Between January and June 2007, four American citizens of Iranian descent were apprehended one after another by the MOIS: Hale Esfandiari,110 director of the Middle East program in the Woodrow Wilson International Center for Scholars in Washington D.C., Kian Tajbakhsh,111 social scientist and internationally renowned expert in urban planning and public health, Ali Shakeri,112 Californian real estate developer and member of the Center for Citizen Peacebuilding at the University of California in Irvine and Parnaz Azima,113 editor and producer in the US- funded RFE/RL’s Persian program Radio Farda. All four individuals were accused of working under the direction of US intelligence agencies and with the financial support of organizations like Soros Fund Management and George Soros’ Open Society Institute in preparation of a “soft overthrow” of the Islamic Republic, according to Eastern European models. These accusations were vehemently refuted even by people close to certain centers of power in the Islamic Republic like the Tehran University professor Sadeq Ziba Kalam,114 a former member of the Council for the Cultural Revolution and associate of Akbar Hashemi Rafsanjani.
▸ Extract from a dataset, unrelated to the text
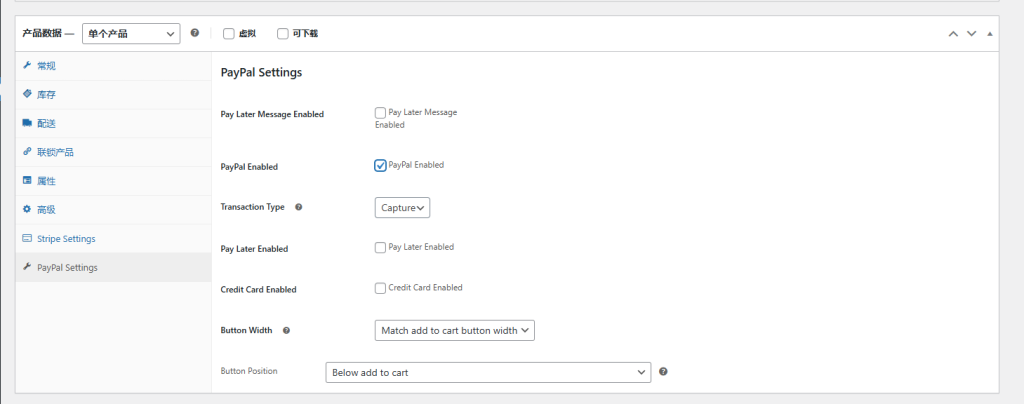Image resolution: width=1024 pixels, height=404 pixels.
Task: Check the 虚拟 (virtual) product checkbox
Action: [229, 34]
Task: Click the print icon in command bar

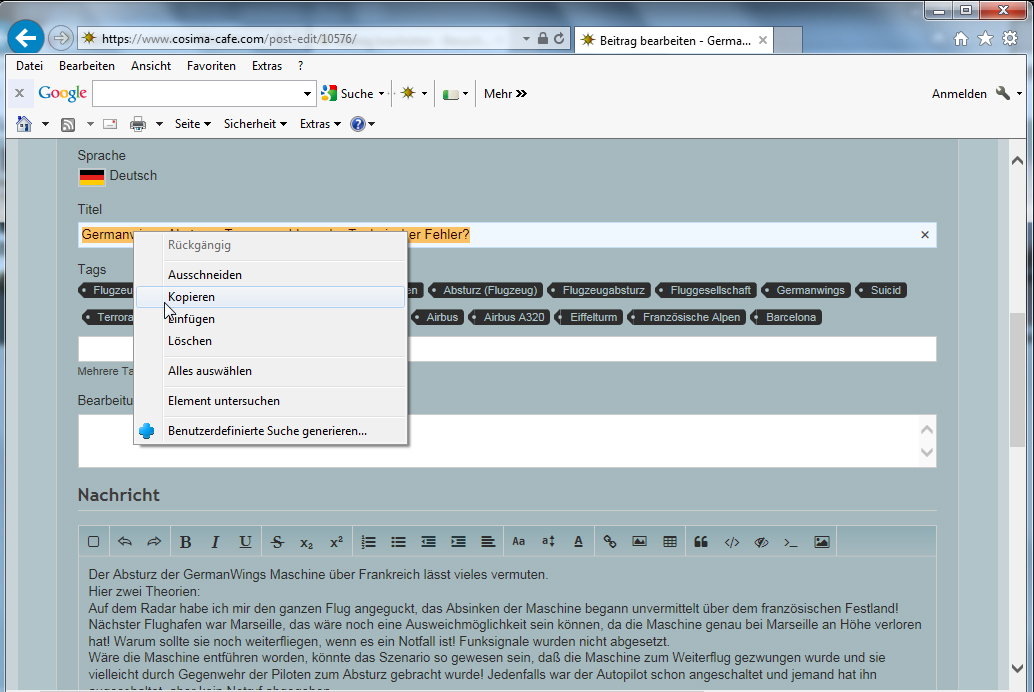Action: [138, 124]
Furthermore, the penal code of the Islamic Republic does not include any definition for a political crime called “conspiracy for a soft overthrow of the government” (yet!).

After being kept in solitary confinement for 100 days, Hale Esfandiari was released from Evin prison with a bail of $300,000 and was able to leave Iran on 2 September 2007. She had to agree to appear in a television interview, in which she confirmed the accusations of the MOIS against herself. Her case shows that the Islamic Republic’s intelligence apparatus is sabotaging existing academic exchange relations between US and Iranian universities by scaring off academics in US universities from contacts with Iranian civil society and Iranian academics within the country.115

Qom, the Computer Capitol of the Islamic Republic116

The city of Qom is the center of the most important religious educational institution117 of the Twelver Shiite clergy known as the Howze. In the beginning of his term as supreme religious leader of the Islamic Republic, Ali Khamenei118 commissioned a working group of younger seminarians, who already had advanced university degrees, 119 to set the foundation for the Computer Centre for Religious Sciences in Qom.120 Among these seminarians was one Taha Hashemi,121 who had studied medicine prior to coming to Qom. All members of this group had close affinities with the conservative faction within the leadership of the Islamic Republic centered around Ayatollah Khamenei. The directors of the new computer center made it a priority to persuade older Mullahs of the benefits of computers. The lecturers of the Howze and the most senior religious authorities122 were offered computers and IT services at discounted prices. At first, this computer center had two departments for hardware and software that were later split into two separate institutions. All seminarians were also given the opportunity to pay for their computer equipment in installments and attend free computer classes.

The Creation of a “Digital Memory” in the Howze

The “computer center hired a large number of seminarians to electronically save and computerize all key texts of “traditional theology,”123 from Islamic law (“Fiqh”) to philosophy. This data was later put on CD-ROMs with sophisticated programs and published. Henceforth, all key texts of Hadith124 and Elm-el-Rejal,125 which constitute the essential working material of religious scholars, were published in CD-ROM format, thereby simplifying theme and keyword searches within texts. Gradually, older, conservative clerics were able to overcome their initial skepticism about computers. During the first half of the 1990s, most offices of the Howze were computerized; among the Twelver Shiite clerics of Iran, the computer became a sign of modernity. IT literacy became a symbolic value in the (cultural) race to catch up with the modern world. Everything, from theological and didactic contents to the bureaucratic management of the Howze and of course the inquisitorial surveillance of clerics by the judiciary, was rationalized with information technology. Many senior clerics, like Seyed Javad Shahrestani,126 son-in-law and “religious attorney”127 of the Najaf-based Grand Ayatollah Ali Sistani128 in Qom, gave computers as presents to their students and encouraged them to familiarize themselves with the internet.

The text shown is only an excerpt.